Personally, I age ten years in two weeks when running the certification process. Sometimes I’m spending days chasing down a transient blip that’s just a decibel over an arbitrary line in a largely disused band. All this is done while paying hundreds of dollars an hour to rent a test chamber and knowing that if the product can’t be tweaked to pass, the penalty could be several weeks and thousands of dollars spent on a full product revision to fix the underlying issue.
Regardless, part of the rules is we must have a final prototype before entering the certification process. To that end, I’ve finalized all the small design-for-manufacturing improvements on the case and started the tooling for the injection molds. I’ve also put in the order for the final PCB revision and we’ll hopefully get samples of the stretch-goal upgraded 1300mAh battery before the end of the month.
A number of subtle changes were made to the design to facilitate a broader range of materials for the omakase case options. The standard production case is aluminum with an anodized finish. Anodized aluminum is non-conductive, which is great from a safety perspective: if a wire goes loose inside an anodized aluminum case, it’s not going to short out. However, many other metals do not feature the requisite surface chemistry for anodization and so some other form of protecive coating is required, which may or may not be as robust as anodization. So, in the run-up to final production, I did an audit of every internal connector and tighted up the design and tolerances so as to minimize the chance that a live wire could come in accidental contact with the inside of the case.

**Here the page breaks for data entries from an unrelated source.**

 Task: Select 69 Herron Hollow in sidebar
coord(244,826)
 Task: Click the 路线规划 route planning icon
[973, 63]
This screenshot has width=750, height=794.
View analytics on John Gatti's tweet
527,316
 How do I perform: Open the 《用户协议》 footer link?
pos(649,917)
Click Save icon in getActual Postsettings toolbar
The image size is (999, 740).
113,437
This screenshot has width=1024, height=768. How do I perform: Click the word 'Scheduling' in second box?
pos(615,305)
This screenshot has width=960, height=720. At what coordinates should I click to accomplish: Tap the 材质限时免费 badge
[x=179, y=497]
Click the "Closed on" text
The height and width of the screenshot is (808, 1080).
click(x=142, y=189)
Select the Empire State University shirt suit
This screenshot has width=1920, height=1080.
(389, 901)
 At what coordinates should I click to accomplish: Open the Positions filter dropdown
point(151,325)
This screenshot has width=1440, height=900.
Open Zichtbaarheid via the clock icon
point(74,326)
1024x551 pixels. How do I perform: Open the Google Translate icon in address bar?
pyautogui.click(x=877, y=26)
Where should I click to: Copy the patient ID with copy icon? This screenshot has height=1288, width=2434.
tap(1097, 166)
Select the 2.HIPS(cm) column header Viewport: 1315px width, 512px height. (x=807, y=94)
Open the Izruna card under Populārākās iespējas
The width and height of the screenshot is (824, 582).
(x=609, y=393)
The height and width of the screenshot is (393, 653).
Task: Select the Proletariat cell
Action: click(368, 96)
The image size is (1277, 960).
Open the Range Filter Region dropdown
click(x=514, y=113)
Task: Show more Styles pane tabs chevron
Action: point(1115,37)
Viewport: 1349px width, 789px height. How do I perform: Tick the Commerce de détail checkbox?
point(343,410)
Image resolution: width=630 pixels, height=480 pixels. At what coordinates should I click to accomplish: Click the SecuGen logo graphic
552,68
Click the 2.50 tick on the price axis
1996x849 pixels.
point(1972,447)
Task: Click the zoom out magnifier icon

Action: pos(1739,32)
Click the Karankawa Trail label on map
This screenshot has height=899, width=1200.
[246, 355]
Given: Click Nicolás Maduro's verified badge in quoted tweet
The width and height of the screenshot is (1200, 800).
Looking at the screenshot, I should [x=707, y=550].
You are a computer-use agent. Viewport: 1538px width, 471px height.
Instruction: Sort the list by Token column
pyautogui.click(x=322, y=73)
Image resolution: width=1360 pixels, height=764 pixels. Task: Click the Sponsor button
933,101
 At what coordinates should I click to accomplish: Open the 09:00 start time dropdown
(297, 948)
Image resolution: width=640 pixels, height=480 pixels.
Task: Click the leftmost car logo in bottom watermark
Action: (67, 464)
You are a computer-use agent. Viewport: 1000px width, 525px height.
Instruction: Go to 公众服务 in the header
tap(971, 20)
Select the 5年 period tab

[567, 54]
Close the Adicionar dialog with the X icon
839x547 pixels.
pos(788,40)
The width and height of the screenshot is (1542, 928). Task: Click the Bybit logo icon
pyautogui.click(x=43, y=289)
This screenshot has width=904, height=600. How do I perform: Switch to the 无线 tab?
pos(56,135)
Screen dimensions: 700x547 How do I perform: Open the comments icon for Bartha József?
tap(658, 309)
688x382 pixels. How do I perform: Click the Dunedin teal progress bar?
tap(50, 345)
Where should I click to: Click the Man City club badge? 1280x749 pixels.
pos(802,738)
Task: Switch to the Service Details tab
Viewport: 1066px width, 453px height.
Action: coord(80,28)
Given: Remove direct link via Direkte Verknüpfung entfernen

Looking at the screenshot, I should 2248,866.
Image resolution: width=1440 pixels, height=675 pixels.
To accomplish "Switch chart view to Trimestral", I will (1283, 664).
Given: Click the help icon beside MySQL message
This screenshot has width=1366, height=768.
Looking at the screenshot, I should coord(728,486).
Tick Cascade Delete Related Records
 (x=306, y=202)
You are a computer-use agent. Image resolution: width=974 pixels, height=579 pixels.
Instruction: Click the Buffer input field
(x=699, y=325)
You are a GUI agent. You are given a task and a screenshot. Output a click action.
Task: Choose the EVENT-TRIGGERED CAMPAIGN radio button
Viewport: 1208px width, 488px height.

We also recently got all the necessary firmware modifications done for certification testing. The Silicon Labs WF200 chipset was one of the easiest chips I’ve worked with from the perspective of certification. It turns out everything I needed to build the compliance firmware image was already in their GitHub repo, despite their FAQ indicating I had to reach out to an FAE! Usually it’s like pulling teeth to get proprietary and minimally documented certification firmware from the vendor. While I had to do a little bit of reverse engineering work to adapt Silicon Labs’ protocol to Precursor’s bespoke hardware-firewalled environment, that was about it. I’m now able to command the radio to produce continuous transmission streams in each of the required modulation modes and in every one of the required channels for certification testing.
With any luck, we’ll have certification-quality prototypes built just before the Lunar New Year shutdown. The plan is then to use the downtime while the factories are on holiday to thoroughly test the certification samples and to build test jigs, so when the factories come back from holiday in early March, we’re ready to start certification testing and, assuming a favorable test outcome, push the button for production!